The screen time devoted to the romance between Jim and Pam increases significantly in The Office‘s second season, with their constant looks at one another and looks at the camera building tension. Unlike Arrested Development, in which all the romantic relationships are either taboo (George Michael and his cousin Maeby), adulterous (Lucille and her brother-in-law Oscar), or bizarre (Buster and his mother’s best friend), we are obviously expected to take this romance seriously and sympathize. The love triangle clearly fits in with traditional sitcom tropes. After the season two finale, in which Jim declares his love for Pam and they kiss, NBC’s constant promotion of the “will they, won’t they” angle was reminiscent of the endless Ross and Rachel storyline of Friends. Season three introduced more obstacles between Jim and Pam, with the tension designed to draw viewers. By all accounts, it works.

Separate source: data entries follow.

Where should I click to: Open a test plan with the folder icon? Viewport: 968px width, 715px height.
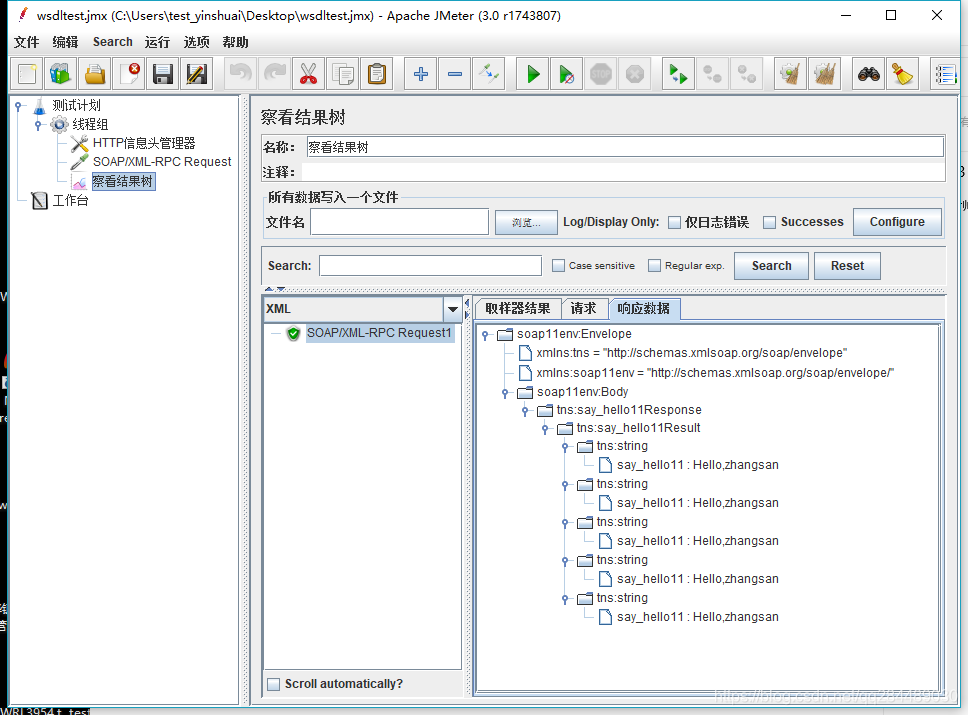(x=95, y=73)
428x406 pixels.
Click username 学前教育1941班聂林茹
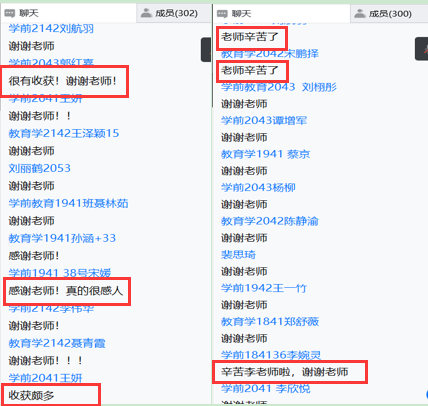click(x=68, y=203)
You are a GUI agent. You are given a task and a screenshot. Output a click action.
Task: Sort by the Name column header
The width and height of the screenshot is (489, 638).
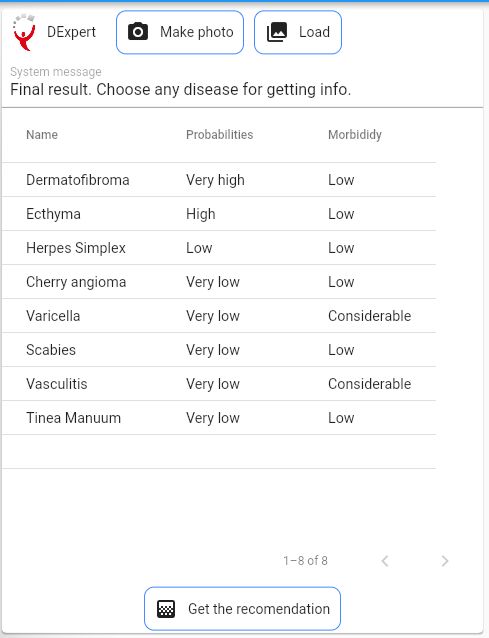(x=42, y=135)
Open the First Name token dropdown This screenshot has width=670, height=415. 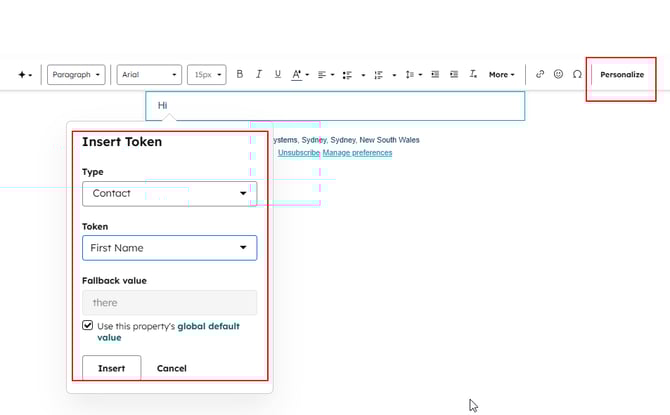(169, 247)
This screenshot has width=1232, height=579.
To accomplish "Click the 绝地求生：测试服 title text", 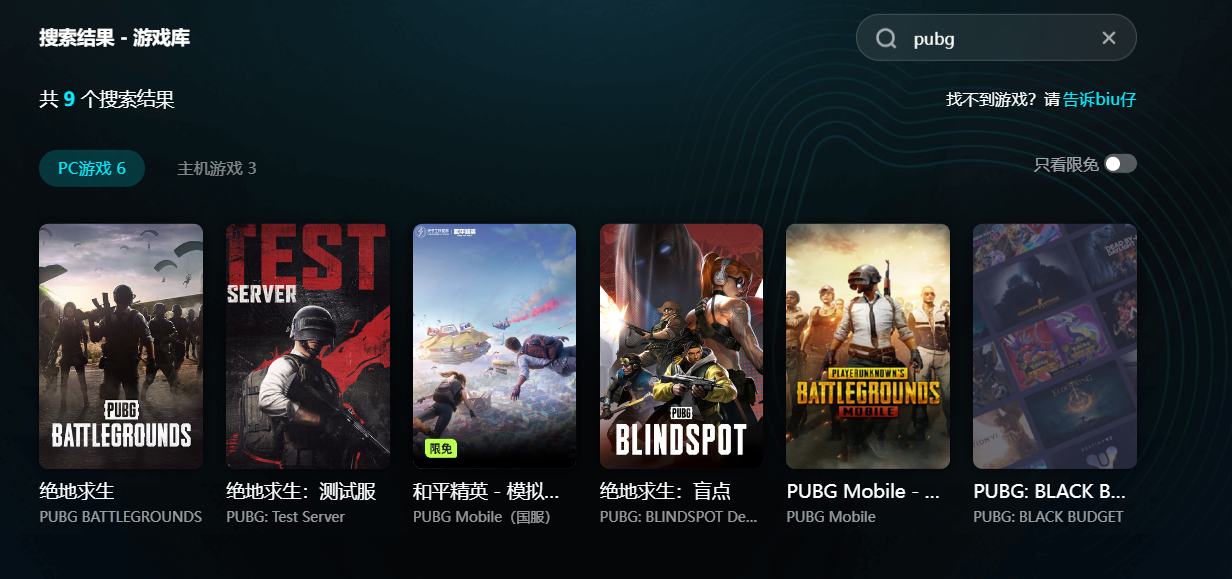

Also, Steve Carell has become an outright star capable of carrying an advertising campaign for the show. He breathes new life into familiar comedic territory, giving a performance that manages to be what few expected: funny, but substantially different from the career-making brilliance of Ricky Gervais’s BBC version. In the first season of the US sitcom, Office, the Michael Scott character is fairly one-dimensional; his main function in the show is to provide moments of almost unwatchable awkwardness, such as a mandatory “Diversity Day” training exercise which ends when Michael greets an Indian employee with a stereotype impression so painfully offensive that she slaps him. But in the show’s second season, Michael expands out of his selfish-jerk persona to reveal a sad man driven to his actions by abject loneliness. We first see his pathos in the “Halloween” episode, where after revealing his typical ineffectiveness, he sits alone in his darkened apartment waiting for trick-or-treaters to whom he happily and generously doles out candy.

When comparing the two shows, there is also the significant matter of new viewership. While Arrested Development maintained a devoted but small fan base throughout its run, The Office has increased ratings considerably each season. Though only six episodes were first ordered for the second season of The Office, it was easy for new viewers to begin watching the series. The characters were fairly simple to identify: cringe-inducing boss, suck-up assistant, wisecracking hero, cute and funny love interest. Though Arrested Development had the benefit of an actual narrator (Ron Howard), his explanations — even if they could untangle the convoluted plot threads — weren’t enough to convince new viewers they should care. The amount of inside jokes the series maintained since its inception endeared it tremendously to long-term fans; new viewers likely found them confusing, if they even registered at all. Lines as seemingly bland as “I’ve made a huge mistake” or “Hey, brother” had become catchphrases for initiates, novices probably didn’t notice them at all.

Some fans have claimed that Arrested Development was too smart for its own good. But The Office is also intelligently written, and Arrested Development had its share of self-evident jokes, such as Tobias’s double entendres and family-sailing vessels named The Seaward and The C-Word. Ultimately, the very qualities that made up Arrested Development‘s unique genius — the unpredictability and bizarreness — made it unsustainable. But The Office, by rooting its unconventional approach and sharp comedy in more familiar scenarios without losing any of its edge, has proven there may still be life in the sitcom set-ups Arrested Development left for dead.